**Work order:**
Lines from the one containing "Refunds (277, 2153)" to the end of the records, both ends included and exactly as written, are the whole answer, and no pictures go in it.

**Data extract:**
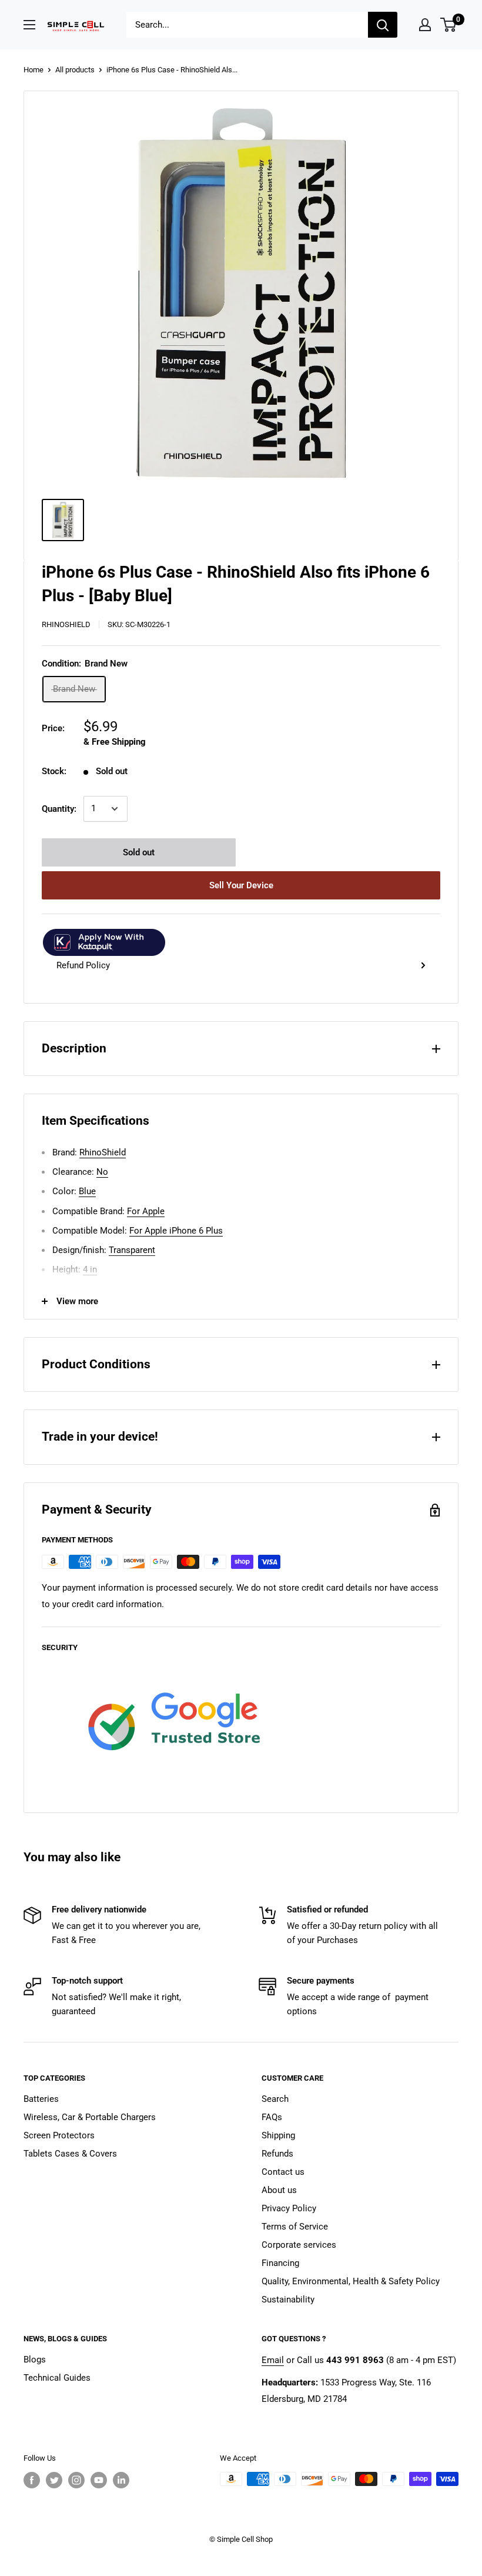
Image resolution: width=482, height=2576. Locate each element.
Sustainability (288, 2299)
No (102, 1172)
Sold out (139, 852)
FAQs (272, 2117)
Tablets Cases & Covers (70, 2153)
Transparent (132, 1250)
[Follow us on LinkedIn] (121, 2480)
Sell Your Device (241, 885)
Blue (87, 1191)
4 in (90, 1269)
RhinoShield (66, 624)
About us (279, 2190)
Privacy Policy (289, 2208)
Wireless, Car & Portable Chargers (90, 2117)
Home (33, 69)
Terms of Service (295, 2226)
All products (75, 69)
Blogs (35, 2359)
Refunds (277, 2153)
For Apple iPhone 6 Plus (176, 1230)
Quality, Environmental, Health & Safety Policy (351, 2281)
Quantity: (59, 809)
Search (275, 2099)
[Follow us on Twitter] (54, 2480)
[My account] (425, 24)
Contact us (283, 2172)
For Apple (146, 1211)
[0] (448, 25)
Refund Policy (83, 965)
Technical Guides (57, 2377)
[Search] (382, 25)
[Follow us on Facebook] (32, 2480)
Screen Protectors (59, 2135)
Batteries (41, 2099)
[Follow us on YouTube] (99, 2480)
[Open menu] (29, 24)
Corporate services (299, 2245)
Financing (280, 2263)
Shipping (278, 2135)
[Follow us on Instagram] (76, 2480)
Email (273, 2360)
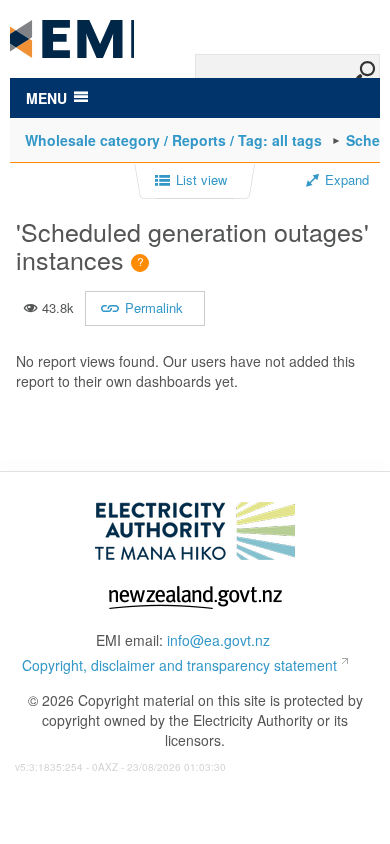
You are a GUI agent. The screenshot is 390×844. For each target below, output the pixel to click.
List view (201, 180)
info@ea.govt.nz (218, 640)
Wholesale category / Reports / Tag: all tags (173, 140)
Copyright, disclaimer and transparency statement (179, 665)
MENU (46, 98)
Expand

**Answer below:**
Refunds (277, 2153)
For Apple iPhone 6 Plus (176, 1230)
Quality, Environmental, Health & Safety Policy (351, 2281)
Quantity: (59, 809)
Search (275, 2099)
[Follow us on Twitter] (54, 2480)
[My account] (425, 24)
Contact us (283, 2172)
For Apple (146, 1211)
[0] (448, 25)
Refund Policy (83, 965)
Technical Guides (57, 2377)
[Search] (382, 25)
[Follow us on Facebook] (32, 2480)
Screen Protectors (59, 2135)
Batteries (41, 2099)
[Follow us on YouTube] (99, 2480)
[Open menu] (29, 24)
Corporate services (299, 2245)
Financing (280, 2263)
Shipping (278, 2135)
[Follow us on Instagram] (76, 2480)
Email (273, 2360)
You are a GUI agent. The screenshot is 390×844. For each target below, output the pixel to click.
List view (201, 180)
info@ea.govt.nz (218, 640)
Wholesale category / Reports / Tag: all tags (173, 140)
Copyright, disclaimer and transparency statement (179, 665)
MENU (46, 98)
Expand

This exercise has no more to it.